For this issue we’ll take a look at a few interesting weather stories that have come up around the world.
Let’s start off at the bottom of our planet — Antarctica. According to Christopher C. Burt, the continent may have broken an all-time heat record. On March 24, Base Esperanza, located near the northern tip of the Antarctic Peninsula, recorded a temperature of 17.5 C. The reason for the “may have” broken a record is kind of complicated, and basically has to do with the remoteness of the region and what is officially considered Antarctica and what is not. Should the record only count if it comes from the continent proper and not one of the islands? If you include the islands, then how far off of the coast do you go? If you are interested in looking into this further, I suggest you read Christopher’s full article located at the Weather Underground.
Jumping to the top of the world, it appears Arctic winter sea ice will set a record for the lowest maximum extent. Ice coverage reached what looked to be a maximum on February 25 at 14.54 million square kilometres. The 1981 to 2010 average is 15.64 million square kilometres. The ice continued to decline into early March before growing slightly during the rest of the month, but it doesn’t appear that it increased beyond the February 25 level and has started to decline once again. With ice coverage already two standard deviations below average at the beginning of the melt season, it could be an interesting summer over Arctic waters.
Going back south, heavy rain fell in the driest place on Earth, the Atacama Desert in Chile. This region typically only sees about 1.7 millimetres of rain a year. You read that right — 1.7 millimetres of rain per year! There are parts of this desert that have never seen rain.
The reason this region is so incredibly dry is that it has a triple whammy of conditions that prevent rainfall. First of all, it is located around 20 degrees south, which puts it in the zone where high pressure usually resides due to subsiding air. Second, it is located on the rain shadow side of the Andes Mountains. As the easterly trades rise up over the Andes they cool and the moisture falls. This air then descends across the Atacama Desert, warming and drying as it does.
Either of these two processes would keep the region dry, but to make it even worse is the fact that there is a cold current of water flowing along the coast, which prevents any significant amount of moisture from coming in off of the Pacific. In fact, most of the rainfall in this region comes in the form of mist or drizzle.
So, how much rain did it get? Well, on March 25-26, 24.4 millimetres of rain fell in a 24-hour period, or more than 14 years’ worth of rain. While this doesn’t sound like much, for an area that does not get rain, it has caused some severe flooding with at least 107 people either dead or missing.
Finally, our last piece of weather news comes out of California, and yes you probably guessed it — drought. Modest winter rains brought water reservoir levels up a little, but a recent spring-winter snowpack survey brought some devastating news.
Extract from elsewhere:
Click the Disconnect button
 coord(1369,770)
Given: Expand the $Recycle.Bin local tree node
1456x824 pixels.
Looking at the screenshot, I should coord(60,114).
The survey found that the snowpack, which is a major contributor to filling California’s reservoirs over the summer, held only five per cent of the usual amount of water it should have at this time of the year. This means there will be virtually no spring run-off and thus almost no water making it into the reservoirs. So while the reservoirs might seem to be doing a bit better, any water that is in them right now will be quickly depleted over the summer. California has now introduced mandatory water restrictions, and with a large part of California’s agricultural industry relying on water, this will be a very interesting summer to watch and see what happens.